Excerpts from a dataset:
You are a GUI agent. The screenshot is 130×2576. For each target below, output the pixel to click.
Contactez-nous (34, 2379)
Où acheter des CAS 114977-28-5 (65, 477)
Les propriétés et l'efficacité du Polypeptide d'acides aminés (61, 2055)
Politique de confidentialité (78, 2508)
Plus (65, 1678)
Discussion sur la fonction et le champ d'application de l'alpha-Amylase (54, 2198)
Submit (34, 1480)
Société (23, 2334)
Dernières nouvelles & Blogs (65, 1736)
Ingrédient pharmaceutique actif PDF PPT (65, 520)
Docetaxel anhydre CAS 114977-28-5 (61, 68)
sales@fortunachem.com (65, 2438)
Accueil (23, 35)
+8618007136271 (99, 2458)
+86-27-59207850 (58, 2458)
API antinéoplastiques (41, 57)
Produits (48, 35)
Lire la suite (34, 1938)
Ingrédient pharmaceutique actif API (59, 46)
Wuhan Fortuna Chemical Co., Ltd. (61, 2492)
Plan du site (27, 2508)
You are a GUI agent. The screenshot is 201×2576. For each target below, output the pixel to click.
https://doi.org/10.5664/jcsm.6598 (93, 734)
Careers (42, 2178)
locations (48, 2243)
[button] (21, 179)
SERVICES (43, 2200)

...

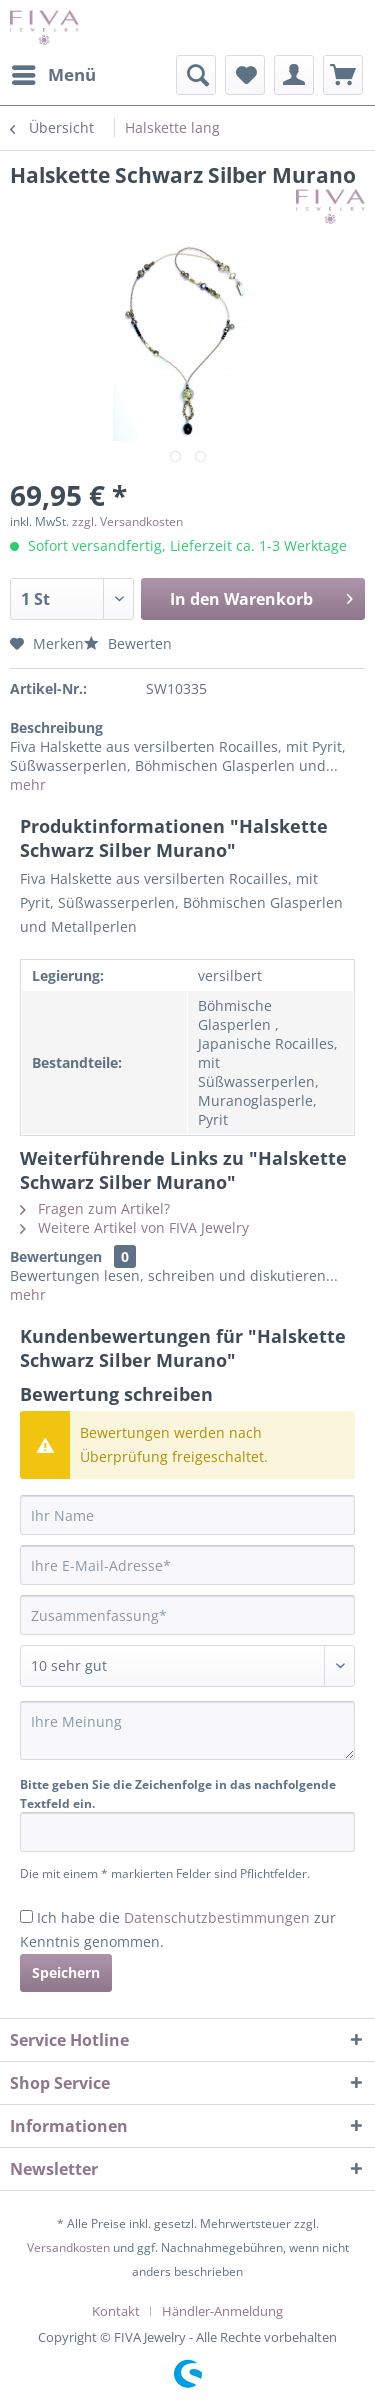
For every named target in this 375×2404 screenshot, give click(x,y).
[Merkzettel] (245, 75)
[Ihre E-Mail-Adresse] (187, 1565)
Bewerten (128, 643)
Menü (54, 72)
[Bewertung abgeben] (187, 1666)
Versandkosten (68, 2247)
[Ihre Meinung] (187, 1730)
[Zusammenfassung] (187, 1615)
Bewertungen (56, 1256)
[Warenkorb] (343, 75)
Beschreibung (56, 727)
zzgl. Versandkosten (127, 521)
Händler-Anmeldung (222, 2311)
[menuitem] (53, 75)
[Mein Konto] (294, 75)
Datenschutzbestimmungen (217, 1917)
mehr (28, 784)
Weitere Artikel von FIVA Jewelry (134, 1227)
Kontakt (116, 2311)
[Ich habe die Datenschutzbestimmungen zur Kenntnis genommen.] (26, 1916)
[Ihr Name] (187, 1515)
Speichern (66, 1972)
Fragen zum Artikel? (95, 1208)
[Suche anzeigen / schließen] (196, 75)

» **Activity**
Please copy the lines above from the line with "Händler-Anmeldung (222, 2311)" up to and including the line with "Fragen zum Artikel? (95, 1208)", exactly as written and with nothing else.

» **Task result**
Händler-Anmeldung (222, 2311)
[menuitem] (53, 75)
[Mein Konto] (294, 75)
Datenschutzbestimmungen (217, 1917)
mehr (28, 784)
Weitere Artikel von FIVA Jewelry (134, 1227)
Kontakt (116, 2311)
[Ich habe die Datenschutzbestimmungen zur Kenntnis genommen.] (26, 1916)
[Ihr Name] (187, 1515)
Speichern (66, 1972)
Fragen zum Artikel? (95, 1208)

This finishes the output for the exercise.